L’accordo recentemente firmato tra l’Italia e l’Albania in materia di gestione dei flussi migratori è stato oggetto di una netta presa di posizione contraria da parte della Conferenza Episcopale Italiana (CEI). Il protocollo d’intesa prevede, in sintesi, un investimento nell’ordine dei milioni di euro destinati alla nazione balcanica con l’intento di potenziare i controlli e impedire partenze clandestine verso le coste italiane. Tuttavia, secondo la CEI, le misure adottate appaiono insufficienti e mal configurate ad affrontare il fenomeno migratorio in modo umano e costruttivo. Al centro delle critiche vi sono soprattutto le modalità di spesa delle risorse finanziarie coinvolte, considerate dalla CEI come un mero ‘gettar via soldi’, piuttosto che un vero investimento in piani di accoglienza e integrazione di lungo termine per i migranti.

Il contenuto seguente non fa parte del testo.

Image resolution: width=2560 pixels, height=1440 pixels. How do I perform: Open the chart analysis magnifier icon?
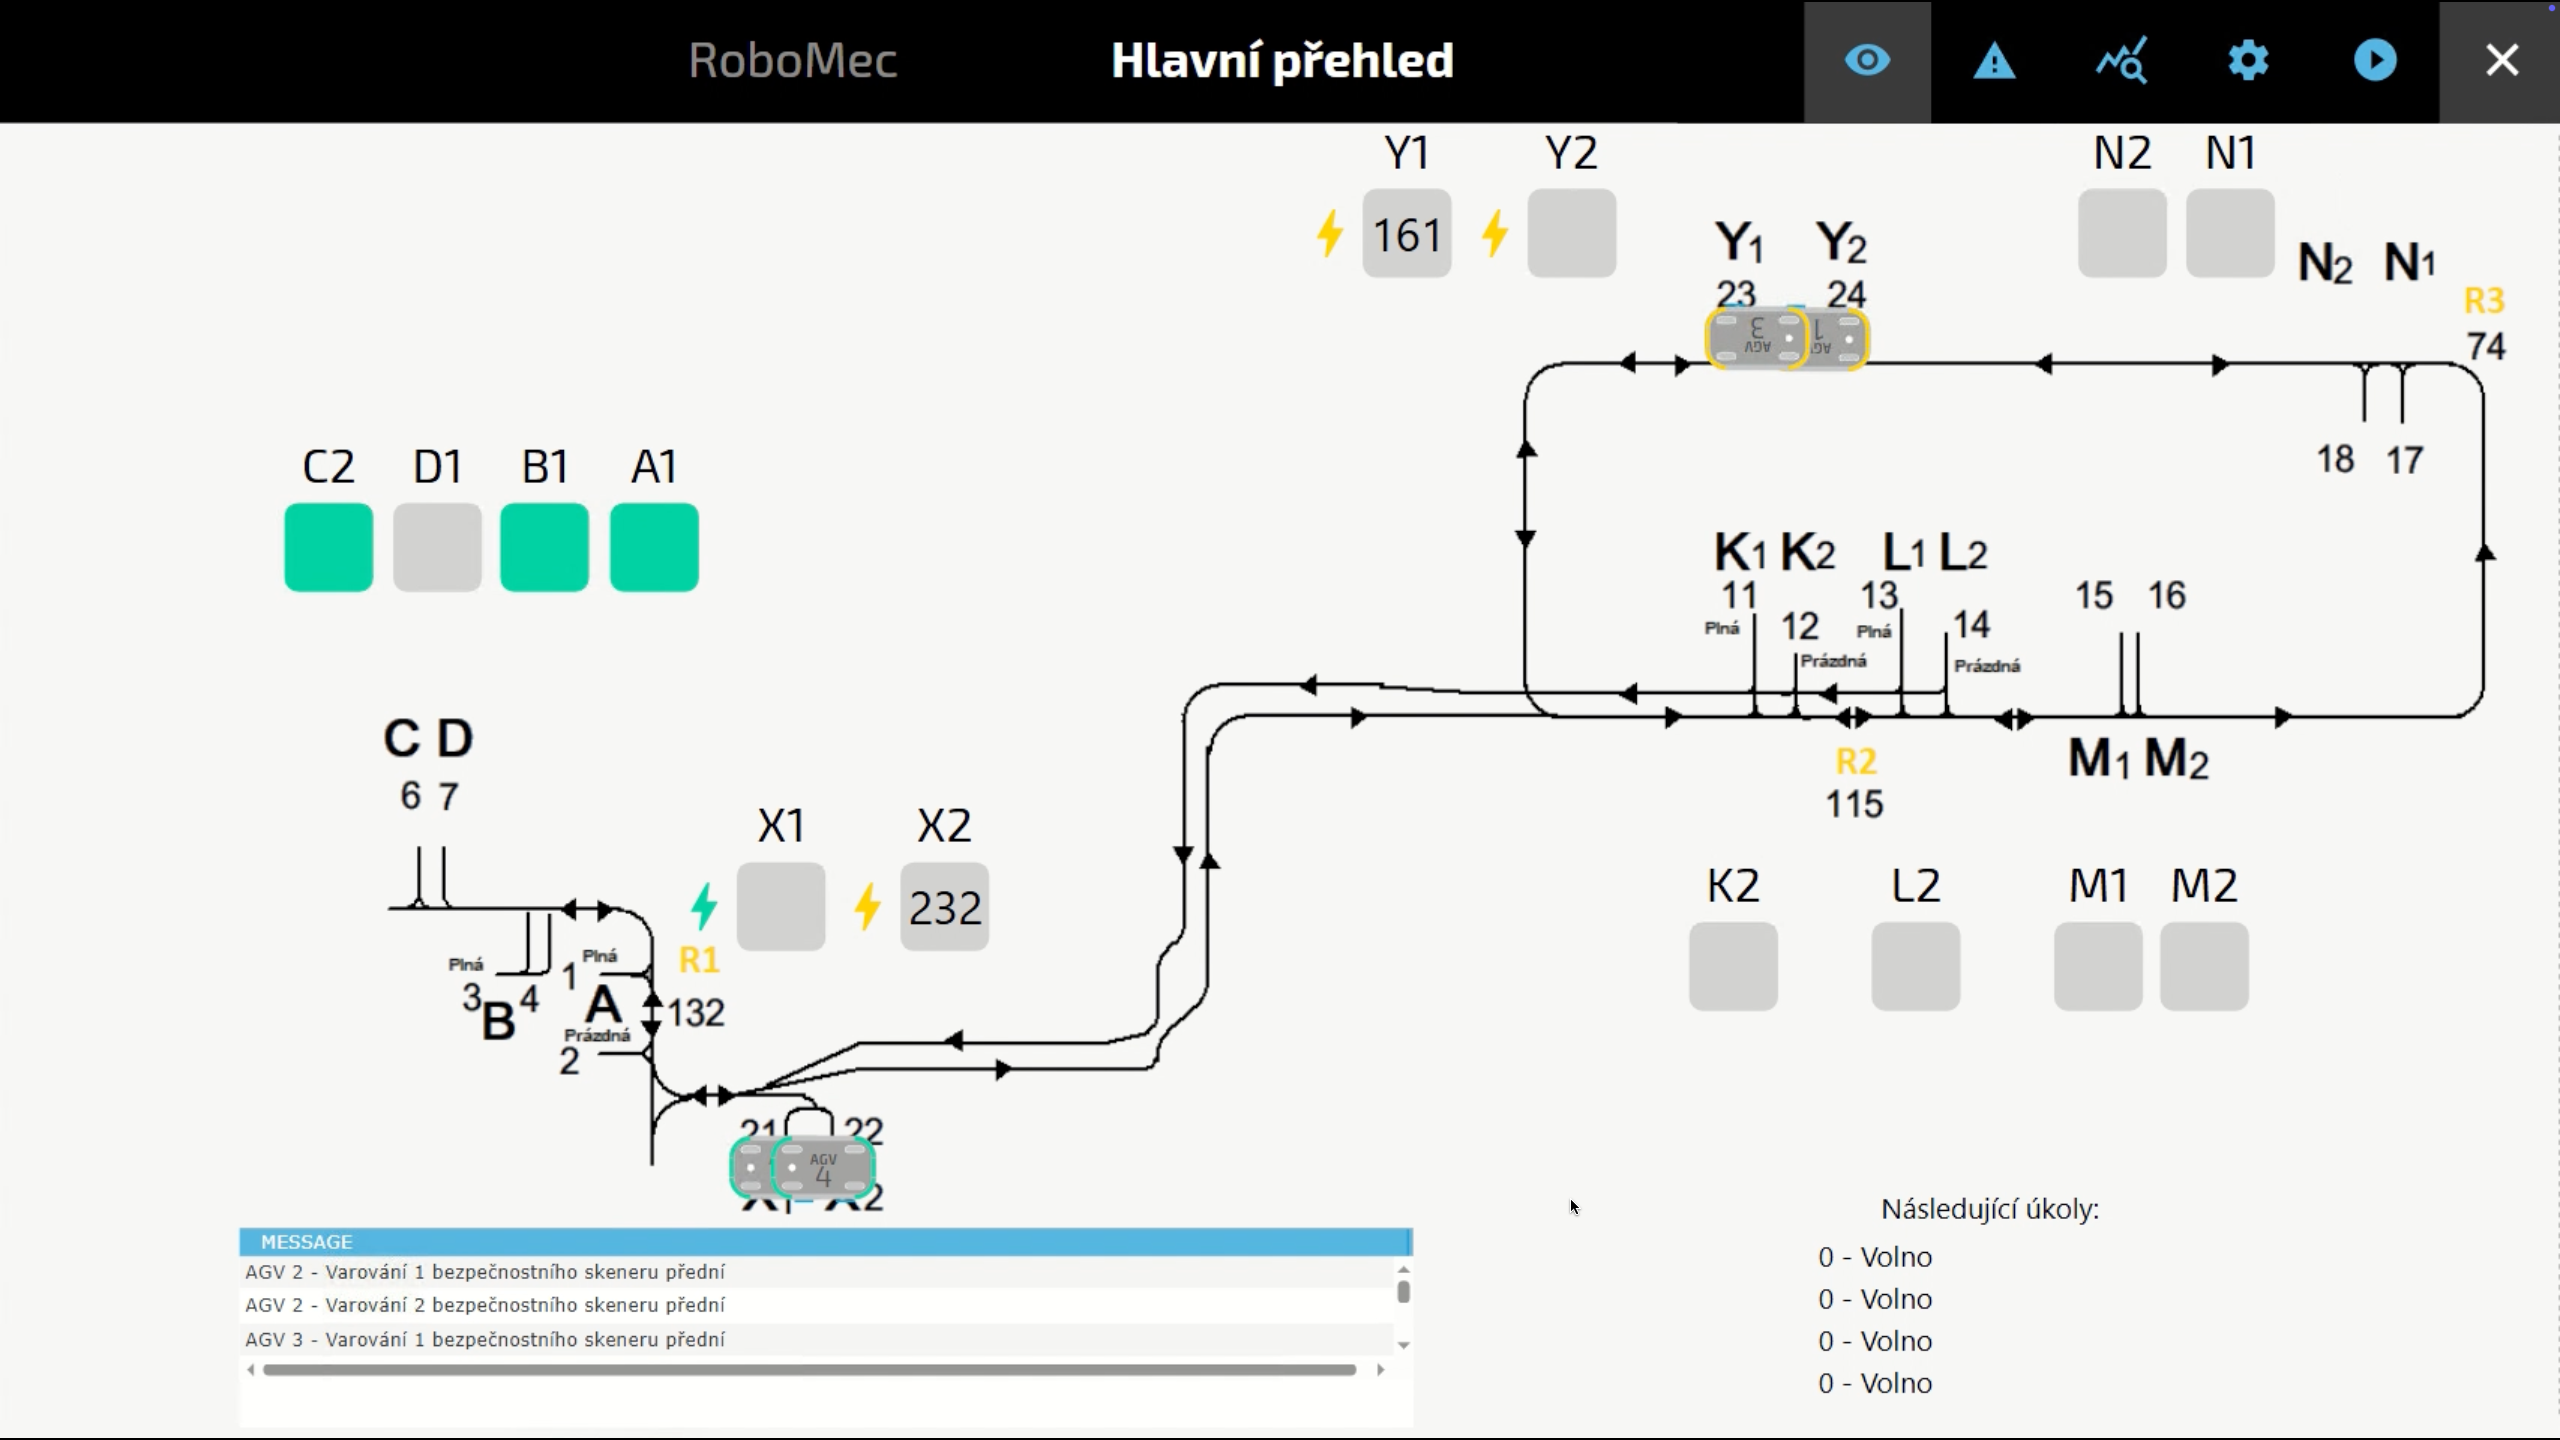tap(2120, 61)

La voce della CEI trova eco anche tra le autorità religiose locali, come monsignor Perego, che si è espresso in termini di forte perplessità nei confronti dell’accordo, sottolineando come la questione migratoria richieda soluzioni più incisive e durature rispetto a mere operazioni di contenimento ai confini. Ancor più critico si è mostrato il mondo politico, con esponenti dell’opposizione che hanno additato l’iniziativa governativa come un esempio lampante di politica miopica, priva di una visione complessiva e di un piano genuinamente solidale per il futuro dei migranti.
Nonostante le controverse reazioni, il governo ha difeso la decisione di collaborare con Albania insieme ai partner europei, sostenendo che l’investimento è parte di un più ampio sforzo per gestire i flussi migratori nella dimensione euro-mediterranea e per proteggere le vite umane. La discussione rimane aperta, con le parti sociali e politiche che continuano a confrontarsi su una questione di tale delicatezza umana e sociale.